- Opening Delimiter -
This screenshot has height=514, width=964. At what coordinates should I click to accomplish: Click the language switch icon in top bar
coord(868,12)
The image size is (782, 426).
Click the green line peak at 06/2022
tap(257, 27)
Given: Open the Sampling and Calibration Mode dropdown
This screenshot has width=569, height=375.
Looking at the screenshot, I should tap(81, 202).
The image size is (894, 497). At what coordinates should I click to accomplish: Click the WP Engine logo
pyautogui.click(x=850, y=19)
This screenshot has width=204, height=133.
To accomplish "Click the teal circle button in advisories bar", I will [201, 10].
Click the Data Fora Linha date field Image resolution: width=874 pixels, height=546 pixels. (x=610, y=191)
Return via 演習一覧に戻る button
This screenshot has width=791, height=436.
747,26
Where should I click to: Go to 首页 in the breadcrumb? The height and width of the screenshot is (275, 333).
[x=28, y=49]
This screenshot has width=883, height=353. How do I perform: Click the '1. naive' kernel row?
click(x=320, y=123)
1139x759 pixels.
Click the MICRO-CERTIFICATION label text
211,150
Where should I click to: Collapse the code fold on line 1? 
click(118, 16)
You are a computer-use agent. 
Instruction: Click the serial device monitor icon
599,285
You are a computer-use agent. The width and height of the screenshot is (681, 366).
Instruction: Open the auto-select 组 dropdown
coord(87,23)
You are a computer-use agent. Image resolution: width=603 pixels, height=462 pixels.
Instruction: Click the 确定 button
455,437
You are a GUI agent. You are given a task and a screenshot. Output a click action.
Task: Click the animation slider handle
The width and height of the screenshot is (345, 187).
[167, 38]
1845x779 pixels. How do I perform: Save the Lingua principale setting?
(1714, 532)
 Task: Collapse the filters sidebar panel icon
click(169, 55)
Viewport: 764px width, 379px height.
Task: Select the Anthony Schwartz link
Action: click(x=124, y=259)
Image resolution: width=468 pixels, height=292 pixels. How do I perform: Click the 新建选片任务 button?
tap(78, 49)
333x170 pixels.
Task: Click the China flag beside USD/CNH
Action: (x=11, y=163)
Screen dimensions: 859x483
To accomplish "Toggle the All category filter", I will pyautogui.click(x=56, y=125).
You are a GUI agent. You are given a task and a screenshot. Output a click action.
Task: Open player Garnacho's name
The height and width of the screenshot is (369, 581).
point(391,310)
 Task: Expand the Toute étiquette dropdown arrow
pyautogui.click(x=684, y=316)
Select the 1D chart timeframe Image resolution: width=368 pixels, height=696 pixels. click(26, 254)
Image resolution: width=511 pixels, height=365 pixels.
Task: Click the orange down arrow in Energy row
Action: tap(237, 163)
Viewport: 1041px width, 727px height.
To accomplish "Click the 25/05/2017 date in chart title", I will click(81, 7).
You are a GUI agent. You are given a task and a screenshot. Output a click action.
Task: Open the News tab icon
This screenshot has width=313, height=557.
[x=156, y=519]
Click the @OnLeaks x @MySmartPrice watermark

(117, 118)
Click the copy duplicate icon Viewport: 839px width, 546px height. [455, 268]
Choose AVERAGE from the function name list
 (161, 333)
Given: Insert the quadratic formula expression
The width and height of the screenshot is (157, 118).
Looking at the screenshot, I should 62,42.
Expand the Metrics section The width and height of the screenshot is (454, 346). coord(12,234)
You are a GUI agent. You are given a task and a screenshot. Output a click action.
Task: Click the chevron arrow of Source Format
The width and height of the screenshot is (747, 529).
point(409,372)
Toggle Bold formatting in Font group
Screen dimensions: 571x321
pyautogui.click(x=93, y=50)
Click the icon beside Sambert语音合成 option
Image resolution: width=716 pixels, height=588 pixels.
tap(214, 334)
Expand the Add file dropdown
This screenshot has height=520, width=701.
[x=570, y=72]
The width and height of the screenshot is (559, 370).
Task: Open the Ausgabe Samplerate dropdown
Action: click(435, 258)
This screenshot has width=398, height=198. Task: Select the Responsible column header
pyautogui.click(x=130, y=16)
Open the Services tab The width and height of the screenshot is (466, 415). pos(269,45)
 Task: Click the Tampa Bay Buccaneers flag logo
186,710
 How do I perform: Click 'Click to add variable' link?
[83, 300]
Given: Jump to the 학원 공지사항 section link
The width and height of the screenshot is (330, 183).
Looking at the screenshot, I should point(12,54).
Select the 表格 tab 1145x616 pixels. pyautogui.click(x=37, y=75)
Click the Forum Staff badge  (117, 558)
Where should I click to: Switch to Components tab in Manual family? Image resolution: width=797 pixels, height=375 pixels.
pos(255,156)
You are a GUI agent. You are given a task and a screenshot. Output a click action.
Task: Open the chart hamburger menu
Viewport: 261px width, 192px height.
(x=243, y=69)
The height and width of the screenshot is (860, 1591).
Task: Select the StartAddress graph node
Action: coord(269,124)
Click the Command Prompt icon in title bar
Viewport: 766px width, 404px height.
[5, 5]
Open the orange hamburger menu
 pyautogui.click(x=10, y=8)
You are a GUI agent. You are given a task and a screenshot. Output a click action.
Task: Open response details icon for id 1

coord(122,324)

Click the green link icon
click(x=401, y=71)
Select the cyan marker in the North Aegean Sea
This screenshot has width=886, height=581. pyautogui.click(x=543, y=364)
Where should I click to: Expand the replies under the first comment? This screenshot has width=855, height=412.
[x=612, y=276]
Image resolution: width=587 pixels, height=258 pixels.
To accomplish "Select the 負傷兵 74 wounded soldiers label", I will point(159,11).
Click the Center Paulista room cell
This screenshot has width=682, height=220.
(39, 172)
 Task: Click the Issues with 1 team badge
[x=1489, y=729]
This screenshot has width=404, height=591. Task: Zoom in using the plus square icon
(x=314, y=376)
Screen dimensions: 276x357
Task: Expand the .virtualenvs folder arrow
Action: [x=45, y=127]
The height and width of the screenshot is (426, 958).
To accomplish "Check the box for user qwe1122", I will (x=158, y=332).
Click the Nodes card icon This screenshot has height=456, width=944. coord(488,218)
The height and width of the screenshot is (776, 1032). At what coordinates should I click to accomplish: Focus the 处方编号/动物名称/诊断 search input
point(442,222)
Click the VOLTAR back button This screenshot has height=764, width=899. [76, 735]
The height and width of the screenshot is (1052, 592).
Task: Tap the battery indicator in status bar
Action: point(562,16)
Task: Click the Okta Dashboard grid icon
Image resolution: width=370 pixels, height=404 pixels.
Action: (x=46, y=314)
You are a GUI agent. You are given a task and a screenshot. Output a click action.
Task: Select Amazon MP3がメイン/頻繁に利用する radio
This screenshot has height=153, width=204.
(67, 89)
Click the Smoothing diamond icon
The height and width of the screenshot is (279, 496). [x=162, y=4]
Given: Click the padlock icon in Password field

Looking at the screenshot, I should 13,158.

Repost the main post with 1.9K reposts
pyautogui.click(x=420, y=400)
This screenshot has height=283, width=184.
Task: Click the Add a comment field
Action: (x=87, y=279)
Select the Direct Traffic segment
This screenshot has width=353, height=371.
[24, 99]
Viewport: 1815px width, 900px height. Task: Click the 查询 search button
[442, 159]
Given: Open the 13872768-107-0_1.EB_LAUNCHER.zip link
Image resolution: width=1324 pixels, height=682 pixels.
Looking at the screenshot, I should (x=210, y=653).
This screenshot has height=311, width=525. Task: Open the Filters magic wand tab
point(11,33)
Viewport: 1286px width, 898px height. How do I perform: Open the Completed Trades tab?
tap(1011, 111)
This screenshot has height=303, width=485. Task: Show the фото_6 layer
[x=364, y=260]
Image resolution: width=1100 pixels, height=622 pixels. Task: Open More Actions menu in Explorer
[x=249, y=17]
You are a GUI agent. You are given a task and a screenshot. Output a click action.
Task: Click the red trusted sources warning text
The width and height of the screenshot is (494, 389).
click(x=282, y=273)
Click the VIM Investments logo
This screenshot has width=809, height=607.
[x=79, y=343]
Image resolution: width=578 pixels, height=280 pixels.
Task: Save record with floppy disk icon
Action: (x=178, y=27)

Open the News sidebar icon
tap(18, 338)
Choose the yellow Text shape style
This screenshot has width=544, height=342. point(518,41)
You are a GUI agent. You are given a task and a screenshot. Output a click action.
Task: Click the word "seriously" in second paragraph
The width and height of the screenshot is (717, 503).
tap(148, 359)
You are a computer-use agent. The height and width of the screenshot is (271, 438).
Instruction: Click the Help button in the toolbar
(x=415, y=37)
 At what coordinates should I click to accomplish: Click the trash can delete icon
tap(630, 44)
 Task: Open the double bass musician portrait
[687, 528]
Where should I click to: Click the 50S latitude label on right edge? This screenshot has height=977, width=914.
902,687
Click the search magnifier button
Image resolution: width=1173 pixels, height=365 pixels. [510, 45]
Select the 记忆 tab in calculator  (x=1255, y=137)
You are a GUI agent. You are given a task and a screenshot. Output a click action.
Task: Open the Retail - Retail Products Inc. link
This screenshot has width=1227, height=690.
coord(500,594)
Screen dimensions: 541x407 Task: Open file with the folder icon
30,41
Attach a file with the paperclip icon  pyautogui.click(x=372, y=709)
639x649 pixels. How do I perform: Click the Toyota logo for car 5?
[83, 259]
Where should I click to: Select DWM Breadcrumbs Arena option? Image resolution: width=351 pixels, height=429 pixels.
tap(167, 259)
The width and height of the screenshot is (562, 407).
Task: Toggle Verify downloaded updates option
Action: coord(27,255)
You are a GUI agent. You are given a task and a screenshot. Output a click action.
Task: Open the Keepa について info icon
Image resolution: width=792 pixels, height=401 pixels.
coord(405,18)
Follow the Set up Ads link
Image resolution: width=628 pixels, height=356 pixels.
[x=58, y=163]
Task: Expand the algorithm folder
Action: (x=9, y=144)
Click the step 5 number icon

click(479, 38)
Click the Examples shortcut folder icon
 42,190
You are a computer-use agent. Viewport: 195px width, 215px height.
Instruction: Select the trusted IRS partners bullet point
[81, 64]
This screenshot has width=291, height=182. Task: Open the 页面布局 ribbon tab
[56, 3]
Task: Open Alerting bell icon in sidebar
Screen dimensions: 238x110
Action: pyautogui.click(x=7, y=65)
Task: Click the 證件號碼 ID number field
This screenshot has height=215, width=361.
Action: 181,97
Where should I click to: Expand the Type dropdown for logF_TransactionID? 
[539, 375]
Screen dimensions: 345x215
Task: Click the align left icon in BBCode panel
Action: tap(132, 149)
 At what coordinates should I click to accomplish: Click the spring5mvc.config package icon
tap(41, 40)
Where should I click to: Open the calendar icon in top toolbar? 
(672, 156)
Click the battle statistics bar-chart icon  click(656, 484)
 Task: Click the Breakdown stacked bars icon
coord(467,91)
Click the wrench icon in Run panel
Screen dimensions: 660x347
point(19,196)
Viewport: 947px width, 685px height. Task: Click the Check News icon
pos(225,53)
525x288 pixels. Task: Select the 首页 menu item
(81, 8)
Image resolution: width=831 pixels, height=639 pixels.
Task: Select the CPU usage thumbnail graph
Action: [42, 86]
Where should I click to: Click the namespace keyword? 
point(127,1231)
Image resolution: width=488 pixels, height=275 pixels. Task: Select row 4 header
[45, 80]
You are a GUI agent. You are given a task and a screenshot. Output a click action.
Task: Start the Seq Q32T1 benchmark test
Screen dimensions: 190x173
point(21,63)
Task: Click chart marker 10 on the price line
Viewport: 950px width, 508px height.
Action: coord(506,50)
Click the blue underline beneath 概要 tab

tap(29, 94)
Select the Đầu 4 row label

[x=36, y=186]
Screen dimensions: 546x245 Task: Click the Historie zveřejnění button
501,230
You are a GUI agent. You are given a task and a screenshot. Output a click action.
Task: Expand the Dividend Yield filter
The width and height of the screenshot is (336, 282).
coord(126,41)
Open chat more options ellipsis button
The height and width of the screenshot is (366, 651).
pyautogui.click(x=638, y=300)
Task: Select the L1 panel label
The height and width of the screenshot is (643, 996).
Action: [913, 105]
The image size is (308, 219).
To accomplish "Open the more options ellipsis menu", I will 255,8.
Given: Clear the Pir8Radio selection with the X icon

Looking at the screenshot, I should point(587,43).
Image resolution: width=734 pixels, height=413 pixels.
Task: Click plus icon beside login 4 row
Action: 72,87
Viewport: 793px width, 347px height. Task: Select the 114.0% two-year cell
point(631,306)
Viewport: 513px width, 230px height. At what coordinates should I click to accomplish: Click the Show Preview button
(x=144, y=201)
- Closing Delimiter -
INSTRUCTIONS FOR THE TASK: Copy out the line holding "The image size is (308, 219)." along with all lines after it through the end of the entries, exactly and only these.

RESPONSE AREA:
The image size is (308, 219).
To accomplish "Open the more options ellipsis menu", I will 255,8.
Given: Clear the Pir8Radio selection with the X icon

Looking at the screenshot, I should point(587,43).
Image resolution: width=734 pixels, height=413 pixels.
Task: Click plus icon beside login 4 row
Action: 72,87
Viewport: 793px width, 347px height. Task: Select the 114.0% two-year cell
point(631,306)
Viewport: 513px width, 230px height. At what coordinates should I click to accomplish: Click the Show Preview button
(x=144, y=201)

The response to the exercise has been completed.